This begins with an Intel Atom 1.6GHz dual core chip and 2GB RAM at its core. The latter in particular is notably double what we are used to from rivals in this sector and Thecus follows it up with an array of connectivity, including Gigabit Ethernet, 1x USB 3.0, 2x USB 2.0, HDMI and SPDIF.
HDMI and SPDIF will cause interest as Thecus is keen to push the N2560 as both a NAS and media centre. It backs this up with access to the popular XMBC open source media player and its T-OnTheGo and T-Dashboard apps provide remote access to media and the NAS’s status respectively.
Where Thecus has a major weak spot though is its RAID arrays. Unlike Synology (SHR), Drobo (Beyond RAID), Netgear (X-RAID) and others, Thecus doesn’t support a dynamically expandable RAID protocol. In fact just RAID 0, RAID 1 and JBOD are available.
Consequently inserted drives must have a matching capacity (or they are both limited to the size of the smaller one) and any attempt to expand your storage with larger disks results in having to remove the data and start again. With NAS increasingly finding a mainstream audience this is a significant omission, even if it is not alone.
Where N2560 owners will also find reason to grimace is the setup process.

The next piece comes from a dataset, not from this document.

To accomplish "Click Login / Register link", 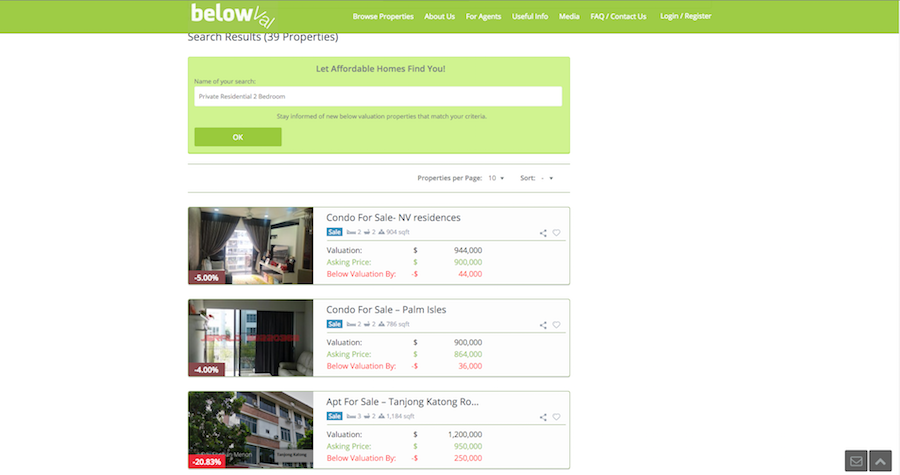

The good news is the N2560 has a tool-less drive installation system. You simply fix plastic strips to the left and right sides of your HDDs (2.5-inch drives will require a separate adaptor) and they slide into place.
Again build quality was an issue here as our N2560 had a tendency to vibrate when they were installed, but an old fashioned tap was enough to stop it.
Once up and running users visit 'install.thecus.com' in their web browsers. Unfortunately rather than this being the queue to begin a setup wizard like Synology and Drobo, it is just a link to selecting your NAS, operating system and picking a software download link. The ‘Intelligent NAS’ software then detects your drive and asks you to choose your RAID type.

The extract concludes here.